■ Exercise task A: In the records, copy out the lines from the one containing "across (823, 501)" to the one containing "Andrzej (467, 575)", and reproduce them without changes.

::: Supplied passage

Wisdom overflowed from the Freelance Austin meeting room on September 11th, where WCA peer mentors shared the best advice they’ve ever given. First we heard from one of the leaders of the WCA Peer Mentor program. Then the three panelists and the moderator intrigued the audience with insights about burning questions related to freelancing.
What is the WCA Peer Mentor Program?
Women Communicators of Austin (WCA) is an organization which helps women in communications fearlessly architect their careers. Jane Baxter Lynn is the leader of the WCA Peer Mentor program.
There are currently 23 mentors in the program, and any member of WCA is eligible to become a mentor or mentee. Anyone who has any life experience can help mentees brainstorm about career changes and sticky work situations.
If you’re already a member of WCA and interested in participating in the program as a mentor or mentee, you can sign up here.
After the audience learned about the WCA Peer Mentor program, Julie Tereshchuk moderated an intriguing and lively panel discussion. Tereshchuk is editor-in-chief of Texas Lifestyle Magazine. She kicked off the conversation by asking the panelists to address a question that many mentees ask their mentors: How much should I charge?
How Much Should I Charge?
Many freelancers are tempted to tiptoe around questions related to rates, so it was refreshing to hear Mary Ann Roser’s straightforward take on how to charge a client. Roser is a journalist and freelance writer/founder of Roser Prose, LLC.

::::::
::: Source data

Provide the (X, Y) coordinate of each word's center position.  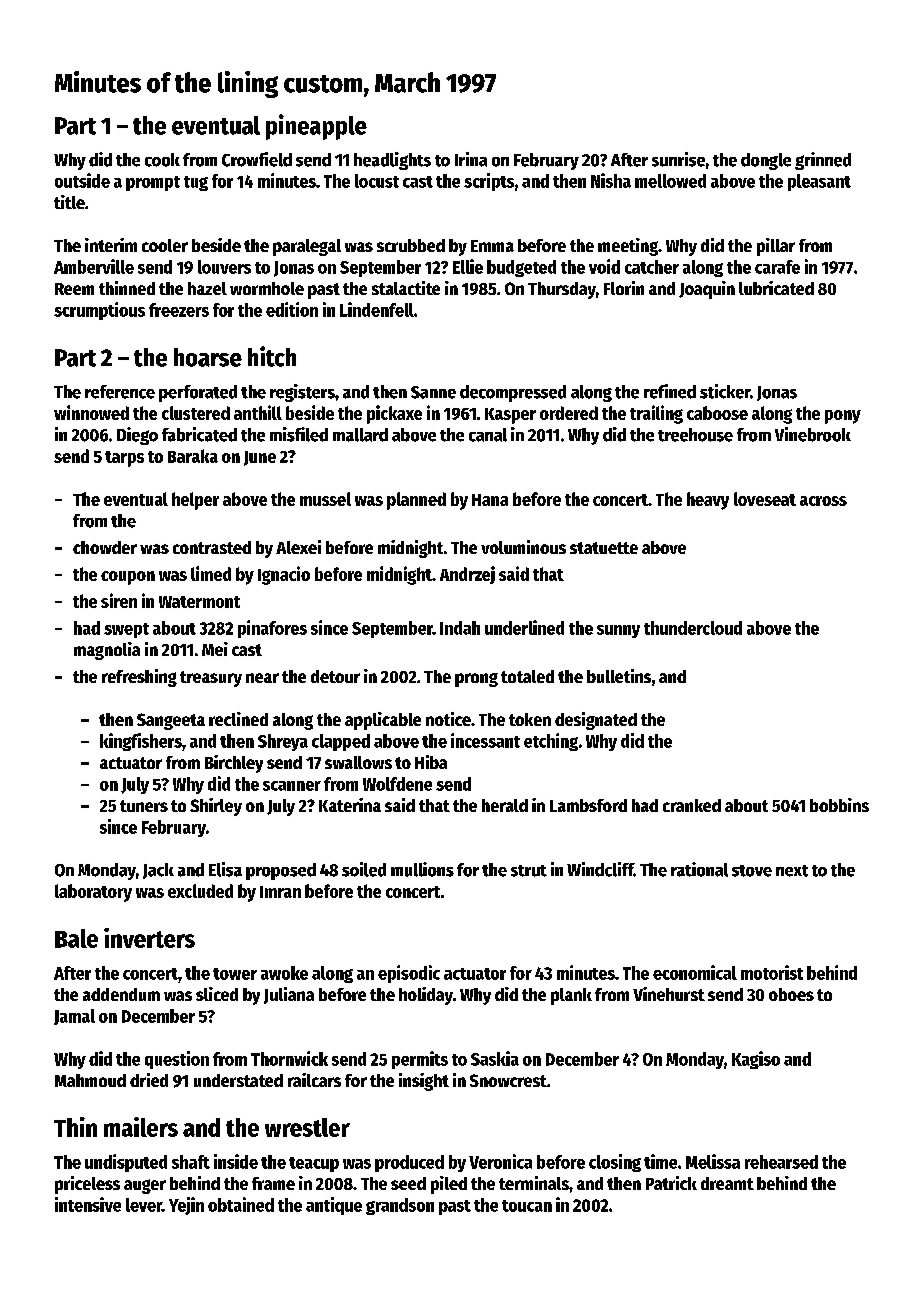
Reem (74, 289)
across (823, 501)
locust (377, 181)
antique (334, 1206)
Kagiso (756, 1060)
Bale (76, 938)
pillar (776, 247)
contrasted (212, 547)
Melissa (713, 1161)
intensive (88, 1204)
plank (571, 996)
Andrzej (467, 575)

::::::
::: Source data

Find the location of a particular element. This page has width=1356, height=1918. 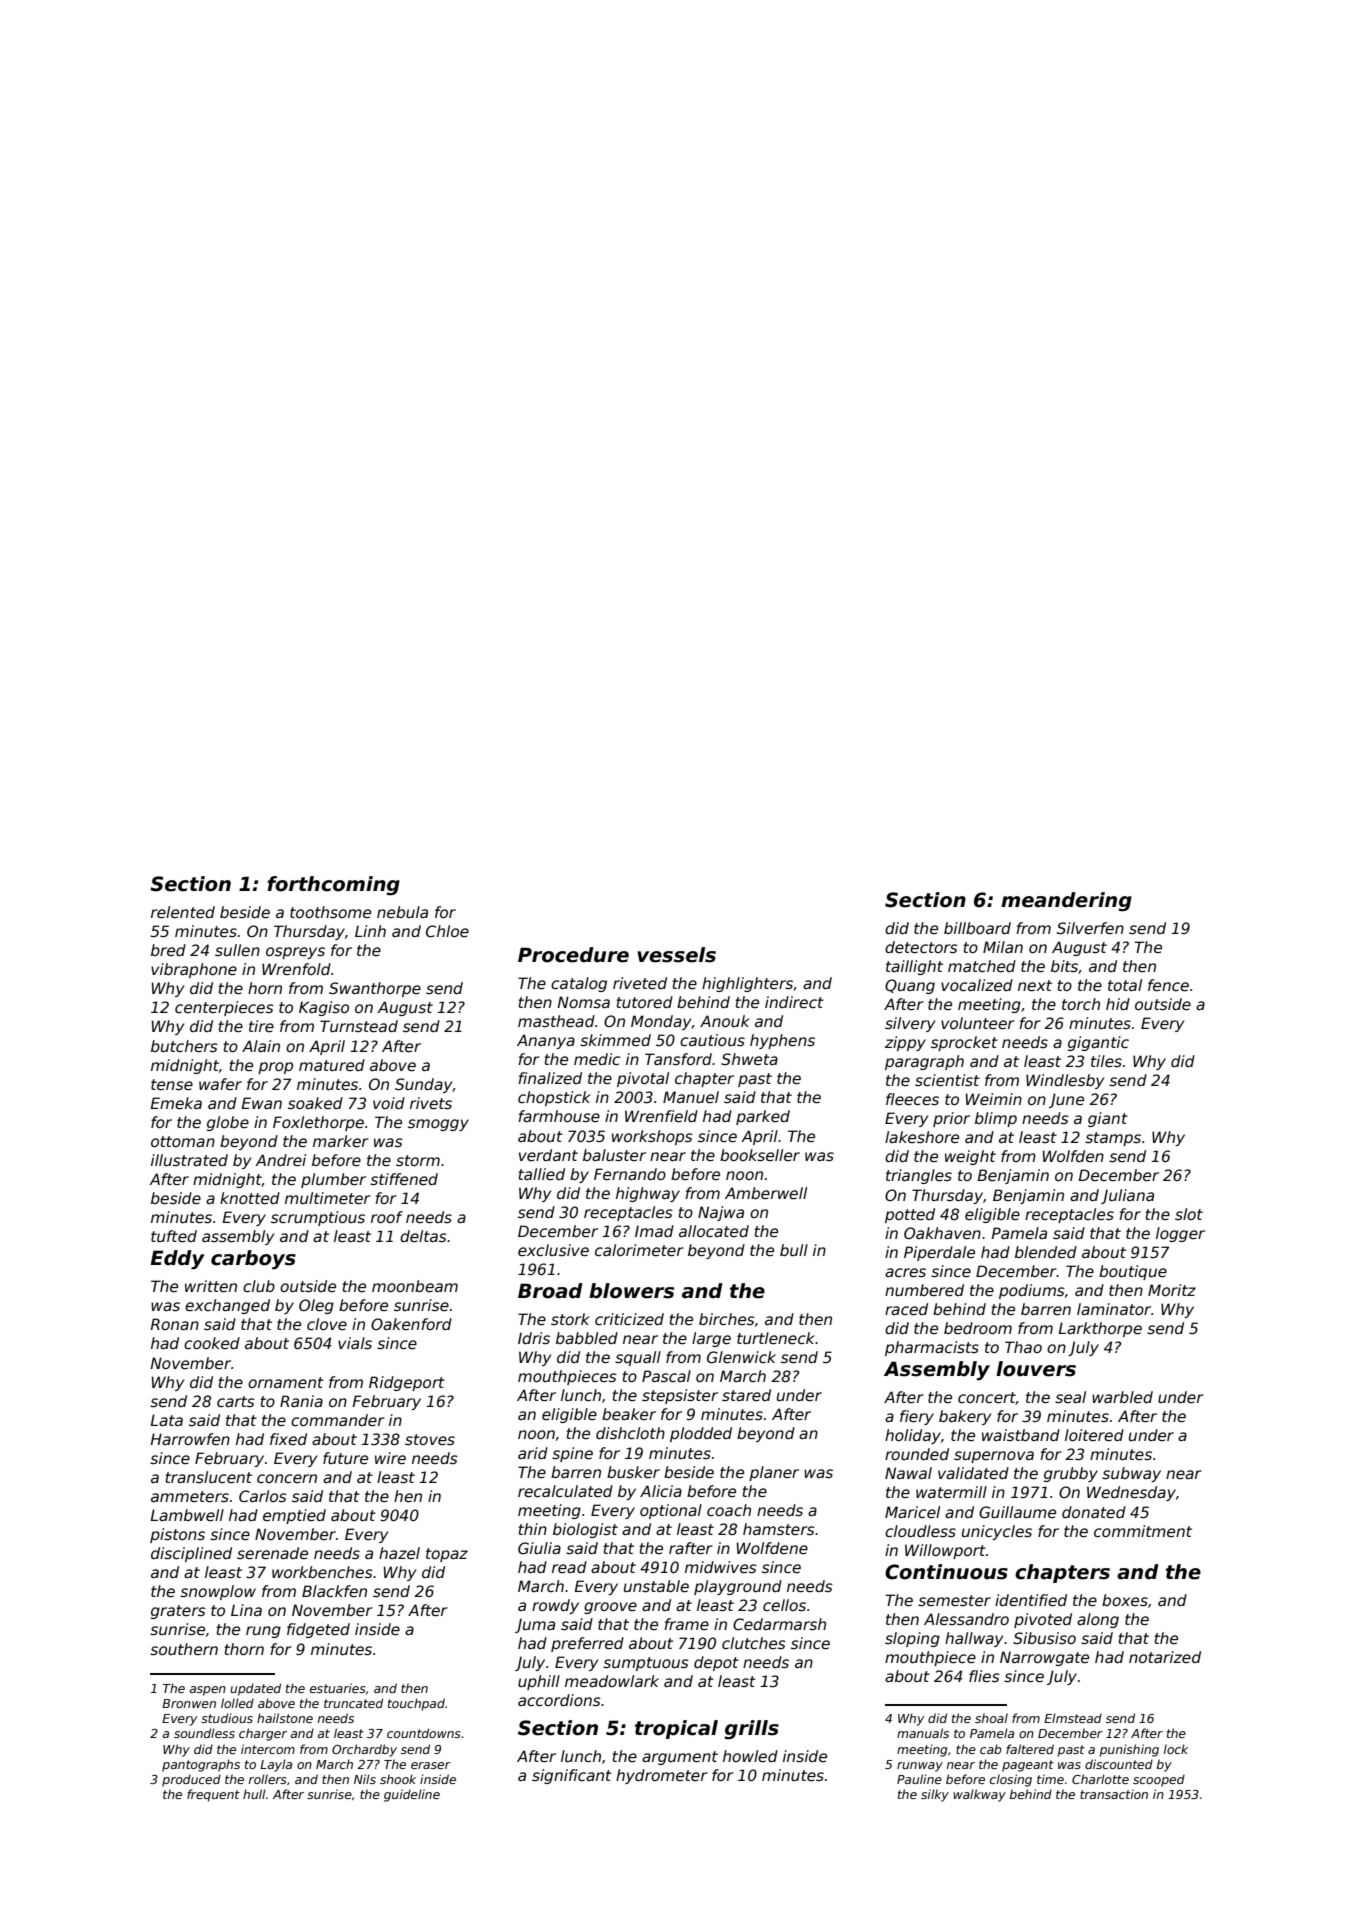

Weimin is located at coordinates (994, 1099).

::::::

■ Exercise task B:
Answer these questions from the passage on the WCA peer mentor panel:
(i) How many mentors are currently in the program?
(ii) Who moderated the panel discussion?
(iii) What is the name of the company Mary Ann Roser founded?

■ Written reply A:
across (823, 501)
locust (377, 181)
antique (334, 1206)
Kagiso (756, 1060)
Bale (76, 938)
pillar (776, 247)
contrasted (212, 547)
Melissa (713, 1161)
intensive (88, 1204)
plank (571, 996)
Andrzej (467, 575)

■ Written reply B:
(i) 23
(ii) Julie Tereshchuk
(iii) Roser Prose, LLC